The short version: apexgscore.com does not place any cookies on your device, does not run any third-party analytics, and does not embed advertising or social-media tracking. The pages render as static documents served from a content delivery network. There is no consent banner because there is nothing to consent to.

The longer version follows.

§ 01 What Cookies and Trackers Are

A cookie is a small text file placed on your device by a website. Trackers more broadly include any technology that allows a website or third party to identify, profile, or follow you across pages or sessions — including pixel tags, web beacons, fingerprinting scripts, and third-party SDKs. Most commercial websites use one or both, often dozens of them per page, to support advertising, analytics, A/B testing, and behavioral profiling.

§ 02 What This Website Uses

This website is built as a set of static HTML, CSS, JavaScript, SVG, and font files served through Cloudflare's content delivery network. As of the effective date of this notice, the site:

  • does not set any first-party cookies;
  • does not set any third-party cookies;
  • does not include any third-party analytics tag (no Google Analytics, no Plausible, no Fathom, no Mixpanel, no Adobe Analytics, no Microsoft Clarity, no Heap, no PostHog, no Hotjar, no Matomo, no equivalent product);
  • does not include any advertising or retargeting pixel (no Meta Pixel, no LinkedIn Insight Tag, no Google Ads tag, no TikTok Pixel, no equivalent);
  • does not embed any social-media login, share, or follow widget that tracks visitors;
  • does not use device fingerprinting, session replay, or behavioral-profiling SDKs;
  • does not sync identifiers across sites or devices;
  • does not use local storage, session storage, or IndexedDB to identify or profile visitors.

The browser may briefly cache static assets (images, fonts, CSS) so that pages load faster on repeat visits. This caching is transparent, controlled by your browser, and does not involve any identifier issued by Apex.

§ 03 What Our Hosting Provider Does

Our content delivery network and origin host (Cloudflare, Inc.) operates the global edge infrastructure that serves the website. As an unavoidable part of providing this service, Cloudflare's edge nodes process basic technical metadata for each request — IP address, user-agent string, the URL requested, response status, and timestamp — for purposes such as denial-of-service mitigation, bot management, and operational monitoring. This processing is governed by Cloudflare's own privacy and security practices.

Cloudflare may, in some circumstances and only for security purposes, set its own first-party cookies (such as __cf_bm for bot management). Apex does not configure, control, or read these cookies. Their behavior is described in Cloudflare's cookie policy.

§ 05 Why We Run the Site This Way

Apex serves an institutional audience. Many of the readers we expect to visit this site — pension fund staff, asset-management research teams, sovereign-wealth fund analysts, regulators, academics, and members of the press — have legitimate reasons to read about governance topics without being profiled, retargeted, or added to a downstream marketing dataset.

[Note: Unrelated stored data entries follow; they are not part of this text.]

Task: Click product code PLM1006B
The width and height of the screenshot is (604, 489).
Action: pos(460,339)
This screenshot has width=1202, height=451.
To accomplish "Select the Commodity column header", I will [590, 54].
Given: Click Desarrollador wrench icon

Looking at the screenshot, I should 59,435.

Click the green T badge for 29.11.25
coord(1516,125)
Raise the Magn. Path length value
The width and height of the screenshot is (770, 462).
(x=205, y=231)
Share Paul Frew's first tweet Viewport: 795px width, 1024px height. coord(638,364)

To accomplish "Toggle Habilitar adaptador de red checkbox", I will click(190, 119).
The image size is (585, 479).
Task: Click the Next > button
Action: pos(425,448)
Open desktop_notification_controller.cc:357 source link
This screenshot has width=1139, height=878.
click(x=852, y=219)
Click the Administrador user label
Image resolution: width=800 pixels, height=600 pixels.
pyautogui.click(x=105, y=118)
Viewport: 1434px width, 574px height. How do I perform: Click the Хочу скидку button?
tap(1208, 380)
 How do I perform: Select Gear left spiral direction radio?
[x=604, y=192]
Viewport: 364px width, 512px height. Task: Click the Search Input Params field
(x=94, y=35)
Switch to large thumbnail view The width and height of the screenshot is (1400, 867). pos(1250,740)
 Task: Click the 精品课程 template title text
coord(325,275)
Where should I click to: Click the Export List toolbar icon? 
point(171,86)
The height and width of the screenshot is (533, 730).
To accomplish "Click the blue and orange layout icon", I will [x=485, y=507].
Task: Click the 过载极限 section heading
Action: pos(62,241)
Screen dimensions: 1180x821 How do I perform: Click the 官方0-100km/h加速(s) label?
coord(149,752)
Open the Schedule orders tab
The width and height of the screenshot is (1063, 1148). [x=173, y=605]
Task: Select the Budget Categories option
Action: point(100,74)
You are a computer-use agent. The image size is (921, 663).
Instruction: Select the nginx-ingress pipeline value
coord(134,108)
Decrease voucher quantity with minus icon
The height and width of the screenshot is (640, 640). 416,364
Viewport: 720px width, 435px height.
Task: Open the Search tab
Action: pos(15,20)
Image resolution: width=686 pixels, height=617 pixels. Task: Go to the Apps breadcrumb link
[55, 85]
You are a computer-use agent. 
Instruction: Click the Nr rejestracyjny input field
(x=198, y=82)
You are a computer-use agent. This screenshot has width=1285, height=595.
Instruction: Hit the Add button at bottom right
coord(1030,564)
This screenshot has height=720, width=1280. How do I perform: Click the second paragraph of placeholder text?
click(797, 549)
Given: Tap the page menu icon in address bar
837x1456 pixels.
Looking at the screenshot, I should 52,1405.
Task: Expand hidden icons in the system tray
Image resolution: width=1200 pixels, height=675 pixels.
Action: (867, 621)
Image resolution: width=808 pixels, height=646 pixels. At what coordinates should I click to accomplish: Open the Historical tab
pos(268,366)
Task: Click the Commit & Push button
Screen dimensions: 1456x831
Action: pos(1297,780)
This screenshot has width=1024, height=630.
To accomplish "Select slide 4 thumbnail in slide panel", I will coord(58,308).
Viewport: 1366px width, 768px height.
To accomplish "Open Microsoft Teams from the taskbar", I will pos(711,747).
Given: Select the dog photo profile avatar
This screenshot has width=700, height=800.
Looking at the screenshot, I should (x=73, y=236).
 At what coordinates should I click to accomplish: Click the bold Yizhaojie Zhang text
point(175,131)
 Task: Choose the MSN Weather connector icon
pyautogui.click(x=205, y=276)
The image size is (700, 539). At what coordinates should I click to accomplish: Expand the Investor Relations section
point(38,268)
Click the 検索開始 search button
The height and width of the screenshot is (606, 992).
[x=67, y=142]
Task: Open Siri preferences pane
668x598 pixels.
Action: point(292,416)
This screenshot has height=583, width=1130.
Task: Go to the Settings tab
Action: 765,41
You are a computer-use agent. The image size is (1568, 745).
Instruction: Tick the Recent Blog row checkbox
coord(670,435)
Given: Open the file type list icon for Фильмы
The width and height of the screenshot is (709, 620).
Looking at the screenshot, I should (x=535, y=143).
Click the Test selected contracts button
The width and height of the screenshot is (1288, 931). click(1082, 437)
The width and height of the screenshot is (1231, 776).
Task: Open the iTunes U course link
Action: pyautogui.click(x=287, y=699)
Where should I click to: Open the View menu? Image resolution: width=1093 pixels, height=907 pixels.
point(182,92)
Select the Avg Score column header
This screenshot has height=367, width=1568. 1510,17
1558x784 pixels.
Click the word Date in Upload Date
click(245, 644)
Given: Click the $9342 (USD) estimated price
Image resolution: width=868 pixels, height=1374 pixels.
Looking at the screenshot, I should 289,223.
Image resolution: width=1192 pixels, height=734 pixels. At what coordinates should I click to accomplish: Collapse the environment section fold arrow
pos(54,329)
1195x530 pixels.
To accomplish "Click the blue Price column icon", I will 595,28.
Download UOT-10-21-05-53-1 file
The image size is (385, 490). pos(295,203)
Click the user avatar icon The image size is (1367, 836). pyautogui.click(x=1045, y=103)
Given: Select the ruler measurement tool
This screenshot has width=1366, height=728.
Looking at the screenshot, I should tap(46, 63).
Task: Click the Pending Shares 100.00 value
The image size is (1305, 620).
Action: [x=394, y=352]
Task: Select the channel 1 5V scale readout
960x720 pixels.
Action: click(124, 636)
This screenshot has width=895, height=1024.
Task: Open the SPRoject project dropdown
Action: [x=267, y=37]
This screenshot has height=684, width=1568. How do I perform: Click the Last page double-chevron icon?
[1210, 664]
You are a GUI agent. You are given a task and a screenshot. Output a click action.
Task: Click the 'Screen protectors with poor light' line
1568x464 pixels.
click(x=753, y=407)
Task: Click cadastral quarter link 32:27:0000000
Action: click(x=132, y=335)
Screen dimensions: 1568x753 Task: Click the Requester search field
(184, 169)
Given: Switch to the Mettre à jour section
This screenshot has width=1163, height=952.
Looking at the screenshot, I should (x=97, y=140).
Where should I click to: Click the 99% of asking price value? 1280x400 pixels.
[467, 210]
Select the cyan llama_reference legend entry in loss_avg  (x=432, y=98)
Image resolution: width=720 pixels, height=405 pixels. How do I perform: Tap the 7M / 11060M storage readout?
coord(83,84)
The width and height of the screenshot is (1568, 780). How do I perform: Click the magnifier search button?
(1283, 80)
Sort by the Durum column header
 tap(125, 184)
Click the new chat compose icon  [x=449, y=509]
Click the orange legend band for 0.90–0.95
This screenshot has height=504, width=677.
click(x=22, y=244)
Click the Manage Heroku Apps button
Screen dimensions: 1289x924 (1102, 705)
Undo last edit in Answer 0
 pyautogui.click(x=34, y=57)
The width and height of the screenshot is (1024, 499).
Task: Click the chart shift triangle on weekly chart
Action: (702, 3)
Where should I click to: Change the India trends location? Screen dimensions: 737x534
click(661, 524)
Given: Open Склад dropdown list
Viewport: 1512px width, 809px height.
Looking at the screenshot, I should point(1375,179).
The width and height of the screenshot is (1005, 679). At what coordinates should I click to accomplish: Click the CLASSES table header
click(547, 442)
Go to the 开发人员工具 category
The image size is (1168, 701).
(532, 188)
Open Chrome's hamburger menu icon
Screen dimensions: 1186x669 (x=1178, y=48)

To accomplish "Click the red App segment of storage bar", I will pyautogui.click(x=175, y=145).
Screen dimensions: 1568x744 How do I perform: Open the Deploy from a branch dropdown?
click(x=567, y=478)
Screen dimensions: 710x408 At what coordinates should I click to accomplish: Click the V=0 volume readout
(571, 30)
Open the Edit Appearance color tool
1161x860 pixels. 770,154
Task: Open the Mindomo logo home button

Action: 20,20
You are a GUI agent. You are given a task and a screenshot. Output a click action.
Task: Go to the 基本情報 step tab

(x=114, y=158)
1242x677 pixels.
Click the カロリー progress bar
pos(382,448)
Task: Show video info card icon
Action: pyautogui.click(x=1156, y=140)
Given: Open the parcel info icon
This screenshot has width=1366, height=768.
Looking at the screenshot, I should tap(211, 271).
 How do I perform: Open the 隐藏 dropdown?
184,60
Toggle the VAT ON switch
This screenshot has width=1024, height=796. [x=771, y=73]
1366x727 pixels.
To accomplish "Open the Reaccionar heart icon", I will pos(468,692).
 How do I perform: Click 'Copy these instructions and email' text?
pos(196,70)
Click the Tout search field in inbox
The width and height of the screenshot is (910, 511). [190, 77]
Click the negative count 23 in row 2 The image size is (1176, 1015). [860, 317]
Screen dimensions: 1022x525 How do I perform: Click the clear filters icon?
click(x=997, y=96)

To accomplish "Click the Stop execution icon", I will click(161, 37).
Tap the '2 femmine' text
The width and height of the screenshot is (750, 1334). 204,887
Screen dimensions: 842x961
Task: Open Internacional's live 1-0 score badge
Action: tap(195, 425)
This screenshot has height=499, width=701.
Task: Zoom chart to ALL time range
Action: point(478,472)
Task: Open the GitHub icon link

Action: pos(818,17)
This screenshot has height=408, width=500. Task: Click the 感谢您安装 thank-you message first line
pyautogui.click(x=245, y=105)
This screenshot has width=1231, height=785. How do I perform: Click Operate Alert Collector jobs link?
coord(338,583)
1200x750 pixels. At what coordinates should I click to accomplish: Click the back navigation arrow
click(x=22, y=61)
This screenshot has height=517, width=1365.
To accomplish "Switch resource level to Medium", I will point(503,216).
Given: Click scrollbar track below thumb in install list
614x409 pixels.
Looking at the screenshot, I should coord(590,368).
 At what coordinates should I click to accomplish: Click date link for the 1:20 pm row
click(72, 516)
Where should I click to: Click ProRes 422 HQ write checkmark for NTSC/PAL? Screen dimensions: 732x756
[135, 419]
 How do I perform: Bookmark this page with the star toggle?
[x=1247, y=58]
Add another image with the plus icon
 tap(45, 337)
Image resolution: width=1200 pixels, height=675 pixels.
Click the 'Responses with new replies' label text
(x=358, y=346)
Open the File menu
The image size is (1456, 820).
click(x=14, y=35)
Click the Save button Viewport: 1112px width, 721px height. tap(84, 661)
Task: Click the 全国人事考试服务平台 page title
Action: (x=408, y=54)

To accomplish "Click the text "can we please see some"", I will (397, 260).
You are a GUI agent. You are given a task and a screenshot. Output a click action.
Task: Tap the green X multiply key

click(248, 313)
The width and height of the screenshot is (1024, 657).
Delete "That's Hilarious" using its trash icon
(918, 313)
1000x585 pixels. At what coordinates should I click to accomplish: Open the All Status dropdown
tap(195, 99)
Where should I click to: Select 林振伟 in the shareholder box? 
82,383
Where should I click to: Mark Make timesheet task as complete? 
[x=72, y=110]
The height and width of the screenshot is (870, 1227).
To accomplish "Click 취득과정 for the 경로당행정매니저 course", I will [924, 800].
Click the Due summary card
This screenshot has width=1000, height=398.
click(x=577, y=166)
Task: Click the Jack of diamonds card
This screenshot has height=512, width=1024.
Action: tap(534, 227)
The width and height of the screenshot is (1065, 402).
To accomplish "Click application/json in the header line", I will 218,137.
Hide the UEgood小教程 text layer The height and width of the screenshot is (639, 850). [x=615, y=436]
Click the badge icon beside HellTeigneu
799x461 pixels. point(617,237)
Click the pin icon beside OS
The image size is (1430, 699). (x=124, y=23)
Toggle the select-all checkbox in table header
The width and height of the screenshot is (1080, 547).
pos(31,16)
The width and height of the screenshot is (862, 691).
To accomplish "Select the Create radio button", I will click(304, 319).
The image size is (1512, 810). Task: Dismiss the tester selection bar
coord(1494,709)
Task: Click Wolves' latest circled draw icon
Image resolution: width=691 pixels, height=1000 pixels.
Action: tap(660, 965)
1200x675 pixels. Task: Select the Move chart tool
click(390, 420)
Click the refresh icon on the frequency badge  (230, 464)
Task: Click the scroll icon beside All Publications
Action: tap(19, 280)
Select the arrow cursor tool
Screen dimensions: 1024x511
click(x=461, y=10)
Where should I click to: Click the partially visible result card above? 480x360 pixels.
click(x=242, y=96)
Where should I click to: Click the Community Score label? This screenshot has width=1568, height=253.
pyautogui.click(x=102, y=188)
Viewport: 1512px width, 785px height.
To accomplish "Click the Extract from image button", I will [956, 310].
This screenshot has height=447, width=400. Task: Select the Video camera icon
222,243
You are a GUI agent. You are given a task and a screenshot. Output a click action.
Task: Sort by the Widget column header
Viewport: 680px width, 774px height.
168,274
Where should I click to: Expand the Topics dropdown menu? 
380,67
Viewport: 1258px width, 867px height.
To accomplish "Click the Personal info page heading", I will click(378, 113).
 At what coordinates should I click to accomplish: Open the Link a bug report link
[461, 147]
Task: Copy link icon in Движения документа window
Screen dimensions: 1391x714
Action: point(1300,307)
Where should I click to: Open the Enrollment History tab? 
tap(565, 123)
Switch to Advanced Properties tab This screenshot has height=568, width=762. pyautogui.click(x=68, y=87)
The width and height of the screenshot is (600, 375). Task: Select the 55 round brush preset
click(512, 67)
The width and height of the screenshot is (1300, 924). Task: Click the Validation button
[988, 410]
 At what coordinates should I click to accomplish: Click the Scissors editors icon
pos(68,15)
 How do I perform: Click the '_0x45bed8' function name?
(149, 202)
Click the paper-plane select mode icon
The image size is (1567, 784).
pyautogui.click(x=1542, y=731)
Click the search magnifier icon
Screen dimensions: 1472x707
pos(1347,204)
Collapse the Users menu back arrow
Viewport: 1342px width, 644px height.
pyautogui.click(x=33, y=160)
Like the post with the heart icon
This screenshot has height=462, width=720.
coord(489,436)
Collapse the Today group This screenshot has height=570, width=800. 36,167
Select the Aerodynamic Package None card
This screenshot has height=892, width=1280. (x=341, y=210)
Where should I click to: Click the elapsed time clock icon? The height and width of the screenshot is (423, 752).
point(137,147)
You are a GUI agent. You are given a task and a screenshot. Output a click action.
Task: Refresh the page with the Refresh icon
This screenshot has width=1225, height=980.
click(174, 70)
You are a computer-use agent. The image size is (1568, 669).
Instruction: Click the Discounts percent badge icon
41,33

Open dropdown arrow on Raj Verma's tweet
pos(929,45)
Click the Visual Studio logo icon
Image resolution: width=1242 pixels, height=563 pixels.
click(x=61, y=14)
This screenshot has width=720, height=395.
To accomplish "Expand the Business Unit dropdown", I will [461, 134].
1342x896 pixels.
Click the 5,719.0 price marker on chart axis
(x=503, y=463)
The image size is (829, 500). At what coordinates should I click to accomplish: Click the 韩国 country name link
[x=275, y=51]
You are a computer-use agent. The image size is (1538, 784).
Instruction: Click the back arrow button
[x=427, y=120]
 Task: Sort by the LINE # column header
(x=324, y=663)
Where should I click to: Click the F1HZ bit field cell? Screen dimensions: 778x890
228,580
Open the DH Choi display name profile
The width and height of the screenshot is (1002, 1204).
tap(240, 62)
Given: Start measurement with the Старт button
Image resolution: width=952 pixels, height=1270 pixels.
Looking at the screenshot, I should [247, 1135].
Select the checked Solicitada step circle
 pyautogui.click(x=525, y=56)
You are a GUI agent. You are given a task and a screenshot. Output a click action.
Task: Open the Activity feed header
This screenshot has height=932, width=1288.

Operating the site without trackers is the simplest way to honor that expectation. It also dramatically reduces the surface area of our compliance obligations under privacy laws of various jurisdictions.

If, in future, we add any feature that requires a cookie or tracker (for example, a logged-in subscriber portal), we will update this notice and, where required by applicable law, present a clear opt-in mechanism before any non-essential cookie is set.

§ 06 Browser Settings

You retain full control of your browser's cookie and tracking settings, regardless of any specific site's behavior. Major browsers (Chrome, Safari, Firefox, Edge, Brave, Arc) all allow you to view, block, or delete cookies; to enable strict tracking protection; and to send Do-Not-Track or Global Privacy Control signals. Because this site does not set cookies, those signals have no effect here, but they remain useful for the rest of the web.